The principle links the resolution of the trade-off between model complexity and descriptive adequacy to the problem of finding the most efficient use of memory. The best model is the one that minimizes the amount of memory required to encode the data and the one that enables us to compress the encoding of the data. When one has little data, the cost of a complex model outweighs the additional data compression that it makes possible. However, it turns out that the model cost grows only as the logarithm of the amount of data, whereas the cost of encoding the data grows linearly. When we use a better model — one that captures real structure in the data — the data-encoding cost grows more slowly than when we use a poorer model. Thus, in the long run, the total memory load incurred using a more complex model (e.g., the Weibull rather than the normal) will be smaller than the load incurred by using a simpler model if and only if the more complex model captures genuine structure in the data (rather than small-sample error). When we have only a little data, the principle favors simpler models. As we acquire more data, it will favor a more complex model only if it pays for its complexity with increased memory savings.
The most exciting thing about this principle is that it means that, under reasonable conditions, the model that makes the most efficient use of memory given the data we already have does the best job of predicting the data not yet seen. Thus, a stochastic model with just the right complexity does two things: It minimizes memory load and it maximizes predictive accuracy. My colleague was right to stress the fact that the complex theory was harder to remember than the results it explained.

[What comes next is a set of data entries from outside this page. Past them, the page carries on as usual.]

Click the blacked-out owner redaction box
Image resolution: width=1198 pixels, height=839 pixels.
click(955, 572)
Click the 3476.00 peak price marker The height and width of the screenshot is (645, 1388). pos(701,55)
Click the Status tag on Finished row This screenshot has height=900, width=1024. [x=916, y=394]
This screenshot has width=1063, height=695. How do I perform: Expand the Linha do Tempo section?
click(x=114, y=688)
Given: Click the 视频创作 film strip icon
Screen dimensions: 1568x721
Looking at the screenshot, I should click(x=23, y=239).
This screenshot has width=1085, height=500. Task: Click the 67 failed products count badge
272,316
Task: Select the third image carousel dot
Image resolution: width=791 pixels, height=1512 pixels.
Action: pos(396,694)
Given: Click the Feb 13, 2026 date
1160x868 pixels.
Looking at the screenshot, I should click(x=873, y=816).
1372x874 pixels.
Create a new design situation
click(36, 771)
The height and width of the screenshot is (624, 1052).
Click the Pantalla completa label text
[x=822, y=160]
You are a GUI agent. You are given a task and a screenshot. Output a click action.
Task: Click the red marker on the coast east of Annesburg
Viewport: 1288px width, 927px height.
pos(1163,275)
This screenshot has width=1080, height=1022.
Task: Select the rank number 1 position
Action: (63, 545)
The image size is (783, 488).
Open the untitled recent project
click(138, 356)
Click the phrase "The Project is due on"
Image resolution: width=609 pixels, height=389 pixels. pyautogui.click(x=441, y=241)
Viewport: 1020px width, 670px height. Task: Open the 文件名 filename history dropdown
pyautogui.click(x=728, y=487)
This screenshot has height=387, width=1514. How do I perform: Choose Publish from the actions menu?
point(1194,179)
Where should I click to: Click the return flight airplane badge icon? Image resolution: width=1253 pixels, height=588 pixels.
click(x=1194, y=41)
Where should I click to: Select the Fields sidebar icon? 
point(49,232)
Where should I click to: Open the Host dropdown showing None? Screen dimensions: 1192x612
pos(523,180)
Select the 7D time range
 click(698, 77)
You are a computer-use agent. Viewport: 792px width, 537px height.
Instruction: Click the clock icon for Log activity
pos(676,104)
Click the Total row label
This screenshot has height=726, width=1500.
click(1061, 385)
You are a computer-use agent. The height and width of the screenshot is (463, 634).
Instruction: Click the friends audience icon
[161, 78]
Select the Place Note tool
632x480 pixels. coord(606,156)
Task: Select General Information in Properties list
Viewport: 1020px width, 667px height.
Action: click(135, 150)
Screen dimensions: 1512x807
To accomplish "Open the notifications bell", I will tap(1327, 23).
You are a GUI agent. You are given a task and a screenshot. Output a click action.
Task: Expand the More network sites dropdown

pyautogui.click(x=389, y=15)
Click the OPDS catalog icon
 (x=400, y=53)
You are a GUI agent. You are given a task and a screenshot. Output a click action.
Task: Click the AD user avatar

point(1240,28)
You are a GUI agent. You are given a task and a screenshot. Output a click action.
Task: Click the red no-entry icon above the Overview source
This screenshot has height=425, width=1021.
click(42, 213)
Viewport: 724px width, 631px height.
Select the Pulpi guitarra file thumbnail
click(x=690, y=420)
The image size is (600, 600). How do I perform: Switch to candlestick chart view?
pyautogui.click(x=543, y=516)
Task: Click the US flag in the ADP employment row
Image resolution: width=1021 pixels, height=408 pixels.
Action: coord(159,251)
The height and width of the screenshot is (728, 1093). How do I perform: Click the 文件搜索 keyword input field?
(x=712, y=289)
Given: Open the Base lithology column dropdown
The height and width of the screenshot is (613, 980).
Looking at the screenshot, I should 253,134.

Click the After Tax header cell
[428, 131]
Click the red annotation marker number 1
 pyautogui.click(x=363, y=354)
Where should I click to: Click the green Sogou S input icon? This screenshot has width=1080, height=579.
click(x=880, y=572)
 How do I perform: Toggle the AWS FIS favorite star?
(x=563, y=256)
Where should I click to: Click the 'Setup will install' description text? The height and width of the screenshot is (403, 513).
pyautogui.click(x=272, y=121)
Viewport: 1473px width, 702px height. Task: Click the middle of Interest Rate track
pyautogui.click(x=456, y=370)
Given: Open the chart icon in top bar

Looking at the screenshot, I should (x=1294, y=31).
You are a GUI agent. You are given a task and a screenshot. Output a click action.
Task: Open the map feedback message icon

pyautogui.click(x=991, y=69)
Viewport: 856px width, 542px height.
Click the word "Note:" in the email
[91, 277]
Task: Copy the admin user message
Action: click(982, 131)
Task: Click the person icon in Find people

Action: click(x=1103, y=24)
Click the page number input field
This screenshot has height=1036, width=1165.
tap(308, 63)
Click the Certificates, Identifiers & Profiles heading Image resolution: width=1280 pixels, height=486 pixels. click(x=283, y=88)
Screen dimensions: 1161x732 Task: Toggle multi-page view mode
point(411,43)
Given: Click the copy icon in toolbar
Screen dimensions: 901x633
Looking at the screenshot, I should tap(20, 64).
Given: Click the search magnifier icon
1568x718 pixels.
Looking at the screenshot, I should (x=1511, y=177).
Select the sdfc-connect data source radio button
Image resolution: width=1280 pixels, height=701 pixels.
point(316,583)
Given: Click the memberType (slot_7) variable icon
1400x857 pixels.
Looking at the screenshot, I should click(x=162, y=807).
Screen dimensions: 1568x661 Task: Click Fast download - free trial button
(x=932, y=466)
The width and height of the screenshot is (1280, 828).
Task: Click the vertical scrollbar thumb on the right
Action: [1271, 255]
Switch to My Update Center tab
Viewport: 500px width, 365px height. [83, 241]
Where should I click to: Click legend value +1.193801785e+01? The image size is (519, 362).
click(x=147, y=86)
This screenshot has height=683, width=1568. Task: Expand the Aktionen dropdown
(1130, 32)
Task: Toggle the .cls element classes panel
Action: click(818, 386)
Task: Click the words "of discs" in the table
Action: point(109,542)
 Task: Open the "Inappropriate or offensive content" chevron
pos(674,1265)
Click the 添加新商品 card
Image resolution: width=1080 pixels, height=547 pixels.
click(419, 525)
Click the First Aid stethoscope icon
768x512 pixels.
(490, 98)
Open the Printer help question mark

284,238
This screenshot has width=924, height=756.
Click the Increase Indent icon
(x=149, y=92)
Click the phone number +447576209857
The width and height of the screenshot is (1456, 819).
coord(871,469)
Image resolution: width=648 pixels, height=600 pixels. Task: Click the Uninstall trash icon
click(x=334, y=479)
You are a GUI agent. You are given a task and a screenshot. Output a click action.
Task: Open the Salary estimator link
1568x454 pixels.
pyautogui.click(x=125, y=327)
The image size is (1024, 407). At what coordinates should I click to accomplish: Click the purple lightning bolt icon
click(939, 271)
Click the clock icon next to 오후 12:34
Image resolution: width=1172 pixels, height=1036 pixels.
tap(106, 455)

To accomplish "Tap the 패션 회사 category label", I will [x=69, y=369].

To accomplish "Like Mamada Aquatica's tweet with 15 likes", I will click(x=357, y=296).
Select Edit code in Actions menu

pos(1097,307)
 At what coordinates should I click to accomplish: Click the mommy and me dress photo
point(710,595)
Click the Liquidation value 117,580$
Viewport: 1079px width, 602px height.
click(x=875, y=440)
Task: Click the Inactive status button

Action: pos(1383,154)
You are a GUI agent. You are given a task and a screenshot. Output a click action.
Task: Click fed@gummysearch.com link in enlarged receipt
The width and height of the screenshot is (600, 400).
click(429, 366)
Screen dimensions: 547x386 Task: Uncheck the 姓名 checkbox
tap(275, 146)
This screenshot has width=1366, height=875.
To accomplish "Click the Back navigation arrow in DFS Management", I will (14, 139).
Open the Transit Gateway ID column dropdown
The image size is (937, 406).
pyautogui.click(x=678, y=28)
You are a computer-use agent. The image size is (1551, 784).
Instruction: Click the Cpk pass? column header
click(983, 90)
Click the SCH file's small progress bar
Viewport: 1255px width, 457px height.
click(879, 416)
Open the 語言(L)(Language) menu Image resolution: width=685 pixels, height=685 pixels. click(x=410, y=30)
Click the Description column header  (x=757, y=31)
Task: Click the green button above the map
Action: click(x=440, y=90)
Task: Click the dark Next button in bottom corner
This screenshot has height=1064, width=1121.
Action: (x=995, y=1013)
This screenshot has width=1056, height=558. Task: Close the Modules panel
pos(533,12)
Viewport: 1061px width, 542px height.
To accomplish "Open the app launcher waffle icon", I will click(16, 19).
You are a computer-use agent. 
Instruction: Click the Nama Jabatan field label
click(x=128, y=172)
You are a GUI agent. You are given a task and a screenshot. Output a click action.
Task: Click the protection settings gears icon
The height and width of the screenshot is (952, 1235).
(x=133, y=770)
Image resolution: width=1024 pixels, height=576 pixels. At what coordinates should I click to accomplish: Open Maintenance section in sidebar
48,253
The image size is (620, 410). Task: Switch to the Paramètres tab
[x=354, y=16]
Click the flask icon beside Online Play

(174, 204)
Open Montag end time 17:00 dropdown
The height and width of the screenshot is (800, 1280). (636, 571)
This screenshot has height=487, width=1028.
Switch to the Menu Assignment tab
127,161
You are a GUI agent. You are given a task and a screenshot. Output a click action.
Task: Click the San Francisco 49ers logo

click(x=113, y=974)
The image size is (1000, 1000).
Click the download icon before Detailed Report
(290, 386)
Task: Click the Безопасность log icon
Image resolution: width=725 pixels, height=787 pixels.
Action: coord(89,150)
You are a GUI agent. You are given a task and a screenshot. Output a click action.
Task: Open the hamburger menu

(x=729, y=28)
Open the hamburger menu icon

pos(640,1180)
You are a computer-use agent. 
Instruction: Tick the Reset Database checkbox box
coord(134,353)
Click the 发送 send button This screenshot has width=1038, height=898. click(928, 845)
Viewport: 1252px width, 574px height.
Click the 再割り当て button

Grünwald, P. D. (2004). A tutorial introduction to the minimum description length principle. In P. D. Grünwald, J. I. Myung, & M. A. Pitt (Eds.), Minimum description length: Theory and applications (pp. 23–81). Cambridge, MA: MIT Press.
Rissanen, J. (1978). Modeling by shortest data description. Automatica, 14, 465–471.
Rissanen, J. (1999). Hypothesis selection and testing by the MDL principle. The Computer Journal, 42, 260–269.